Thirteen

Panikuję, bo znajduje się tak blisko, że nasze ciała są prawie połączone w jedno. Patrzy na mnie tak jakby chciał mnie pocałować, lustruje moją twarz i oblizuje swoje malinowe wargi. Biorę głęboki wdech, zanim zdecyudję się coś zrobić. Adrenalina bierze w górę i uderzam go w policzek. Dość mocno, aż robi się czerwony. Odsuwam się automatycznie i przykładam dłoń do ust, będąc w szoku, co właśnie zrobiłam. On też jest zdziwiony.

-Ja...przepraszam-mówię z trudem, bo tak naprawdę chyba nawet tego nie żałuję. Powinnam, ale ten facet jest naprawdę irytujący.

-Za co to?-marszczy brwi, przykładając swoją dłoń do czerwonego miejsca.

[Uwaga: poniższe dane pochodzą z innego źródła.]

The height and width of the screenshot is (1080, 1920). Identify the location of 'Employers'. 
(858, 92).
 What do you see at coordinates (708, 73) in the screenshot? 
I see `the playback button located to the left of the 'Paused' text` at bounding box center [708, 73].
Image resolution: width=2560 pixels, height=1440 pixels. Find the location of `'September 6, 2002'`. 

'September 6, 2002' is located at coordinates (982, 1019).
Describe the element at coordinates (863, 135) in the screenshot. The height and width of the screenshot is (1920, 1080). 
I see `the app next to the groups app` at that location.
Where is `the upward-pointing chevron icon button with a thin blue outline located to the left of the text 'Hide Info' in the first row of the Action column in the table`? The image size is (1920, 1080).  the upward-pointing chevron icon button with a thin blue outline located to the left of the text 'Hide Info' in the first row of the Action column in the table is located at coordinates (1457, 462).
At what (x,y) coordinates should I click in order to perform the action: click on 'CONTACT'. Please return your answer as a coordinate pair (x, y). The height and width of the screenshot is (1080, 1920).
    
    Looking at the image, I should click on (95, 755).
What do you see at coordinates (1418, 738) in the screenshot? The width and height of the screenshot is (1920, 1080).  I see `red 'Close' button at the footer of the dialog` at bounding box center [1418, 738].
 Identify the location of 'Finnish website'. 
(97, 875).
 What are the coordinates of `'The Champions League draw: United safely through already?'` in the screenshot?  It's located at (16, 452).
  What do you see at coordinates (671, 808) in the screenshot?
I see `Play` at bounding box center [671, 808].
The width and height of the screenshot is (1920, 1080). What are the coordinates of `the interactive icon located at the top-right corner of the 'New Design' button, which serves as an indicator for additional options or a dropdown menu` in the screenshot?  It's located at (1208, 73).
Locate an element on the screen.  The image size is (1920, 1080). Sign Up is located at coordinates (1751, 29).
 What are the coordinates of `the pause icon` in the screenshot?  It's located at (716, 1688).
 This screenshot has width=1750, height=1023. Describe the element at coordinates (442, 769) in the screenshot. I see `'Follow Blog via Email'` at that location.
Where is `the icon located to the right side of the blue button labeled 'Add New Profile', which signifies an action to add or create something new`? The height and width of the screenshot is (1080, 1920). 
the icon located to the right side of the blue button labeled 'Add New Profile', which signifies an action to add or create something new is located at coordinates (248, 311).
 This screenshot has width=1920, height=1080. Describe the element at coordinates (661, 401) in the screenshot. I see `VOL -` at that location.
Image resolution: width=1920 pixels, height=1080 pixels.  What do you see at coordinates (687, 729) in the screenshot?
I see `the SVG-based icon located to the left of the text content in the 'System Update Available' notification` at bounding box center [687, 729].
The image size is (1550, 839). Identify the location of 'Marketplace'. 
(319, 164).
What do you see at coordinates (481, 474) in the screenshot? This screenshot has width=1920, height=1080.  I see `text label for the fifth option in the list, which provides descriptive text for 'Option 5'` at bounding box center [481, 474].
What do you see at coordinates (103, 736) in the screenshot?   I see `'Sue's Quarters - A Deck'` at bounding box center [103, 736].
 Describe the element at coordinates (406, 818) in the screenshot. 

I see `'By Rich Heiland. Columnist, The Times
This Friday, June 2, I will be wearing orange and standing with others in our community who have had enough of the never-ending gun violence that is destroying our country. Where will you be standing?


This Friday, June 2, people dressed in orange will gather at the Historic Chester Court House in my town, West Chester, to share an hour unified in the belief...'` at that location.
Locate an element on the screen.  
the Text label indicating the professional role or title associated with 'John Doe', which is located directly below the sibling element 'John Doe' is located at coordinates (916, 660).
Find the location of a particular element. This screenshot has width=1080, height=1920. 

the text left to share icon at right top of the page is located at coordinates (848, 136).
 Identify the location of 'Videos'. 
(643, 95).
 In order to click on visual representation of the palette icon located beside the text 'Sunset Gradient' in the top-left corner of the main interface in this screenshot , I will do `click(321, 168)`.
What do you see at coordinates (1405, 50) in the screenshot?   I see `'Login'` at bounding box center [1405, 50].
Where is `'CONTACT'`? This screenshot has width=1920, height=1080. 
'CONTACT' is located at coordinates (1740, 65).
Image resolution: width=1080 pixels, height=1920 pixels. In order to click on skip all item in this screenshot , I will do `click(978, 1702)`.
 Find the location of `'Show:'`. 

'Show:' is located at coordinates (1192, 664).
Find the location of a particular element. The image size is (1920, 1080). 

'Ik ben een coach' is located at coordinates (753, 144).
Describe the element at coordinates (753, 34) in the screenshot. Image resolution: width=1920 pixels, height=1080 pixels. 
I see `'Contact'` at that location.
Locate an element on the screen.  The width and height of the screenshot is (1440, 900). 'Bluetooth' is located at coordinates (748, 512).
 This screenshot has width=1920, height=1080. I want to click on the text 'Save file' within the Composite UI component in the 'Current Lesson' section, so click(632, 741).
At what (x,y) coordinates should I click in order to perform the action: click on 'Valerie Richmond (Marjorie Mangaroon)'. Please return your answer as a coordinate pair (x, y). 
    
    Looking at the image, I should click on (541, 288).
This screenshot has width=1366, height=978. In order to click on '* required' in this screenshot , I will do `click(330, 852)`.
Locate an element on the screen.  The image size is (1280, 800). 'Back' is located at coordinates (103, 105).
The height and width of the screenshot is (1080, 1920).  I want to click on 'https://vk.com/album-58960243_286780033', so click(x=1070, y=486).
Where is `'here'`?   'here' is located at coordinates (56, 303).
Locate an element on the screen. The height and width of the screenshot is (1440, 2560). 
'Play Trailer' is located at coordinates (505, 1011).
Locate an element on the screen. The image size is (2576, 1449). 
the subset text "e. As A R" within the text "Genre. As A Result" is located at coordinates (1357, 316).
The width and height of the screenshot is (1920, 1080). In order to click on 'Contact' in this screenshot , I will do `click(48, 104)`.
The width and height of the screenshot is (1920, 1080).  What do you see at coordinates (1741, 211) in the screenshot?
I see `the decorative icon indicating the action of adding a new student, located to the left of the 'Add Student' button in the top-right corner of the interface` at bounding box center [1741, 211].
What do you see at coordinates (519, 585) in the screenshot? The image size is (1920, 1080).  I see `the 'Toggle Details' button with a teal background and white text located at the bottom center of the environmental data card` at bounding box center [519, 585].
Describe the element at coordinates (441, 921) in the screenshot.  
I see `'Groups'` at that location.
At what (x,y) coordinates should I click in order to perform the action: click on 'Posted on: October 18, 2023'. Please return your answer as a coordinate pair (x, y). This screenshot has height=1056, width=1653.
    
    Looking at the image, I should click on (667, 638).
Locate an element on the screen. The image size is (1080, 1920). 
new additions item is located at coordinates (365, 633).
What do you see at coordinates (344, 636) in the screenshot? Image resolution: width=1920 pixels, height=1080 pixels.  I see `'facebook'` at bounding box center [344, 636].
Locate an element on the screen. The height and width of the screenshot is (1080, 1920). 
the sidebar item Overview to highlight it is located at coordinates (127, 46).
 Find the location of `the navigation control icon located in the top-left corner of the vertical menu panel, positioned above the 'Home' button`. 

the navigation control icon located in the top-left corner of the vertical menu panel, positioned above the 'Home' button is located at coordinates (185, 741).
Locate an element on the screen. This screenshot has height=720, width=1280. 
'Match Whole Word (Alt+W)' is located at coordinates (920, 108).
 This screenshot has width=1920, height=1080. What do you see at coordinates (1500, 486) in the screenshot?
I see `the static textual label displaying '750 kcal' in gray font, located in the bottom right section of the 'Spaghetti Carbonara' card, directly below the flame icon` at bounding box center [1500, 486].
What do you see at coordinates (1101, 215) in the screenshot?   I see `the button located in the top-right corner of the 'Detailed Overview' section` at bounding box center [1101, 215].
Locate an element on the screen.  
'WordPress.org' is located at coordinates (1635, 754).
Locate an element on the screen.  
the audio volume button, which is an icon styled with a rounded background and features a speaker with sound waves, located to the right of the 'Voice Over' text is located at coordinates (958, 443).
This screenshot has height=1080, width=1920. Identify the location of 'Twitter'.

-Myślałam, że ty...-przesuwam dłonią po włosach, odgarniając je z twarzy, starając się pozbierać myśli.

-Chcę cię pocałować?-przygląda mi się badawczo-Czy to naprawdę aż taka zła wizja, że mi się oberwało?

-Co jak co, ale należało ci się.

-Za co?-marszczy czoło.

-Oddaj mi telefon-zmieniam temat, bo czuję się naprawdę głupio. Im szybciej o tym zapomnimy, tym lepiej.

-Nie, bo wtedy wrócisz do mieszkania-wzrusza ramionami.

-Harry-zbliżam się do niego-Powinieneś dać sobie spokój-obejmuję go w pasie, uśmiechając się do niego-A wiesz dlaczego?-szeptam do jego ucha i śmieję się w duchu widząc, że mu się to podoba-Bo ja nigdy nie będę twoja-wsadzam szybko rękę w kieszeń jego jeansów i wyciągam swój telefon, następnie odsuwając się od niego.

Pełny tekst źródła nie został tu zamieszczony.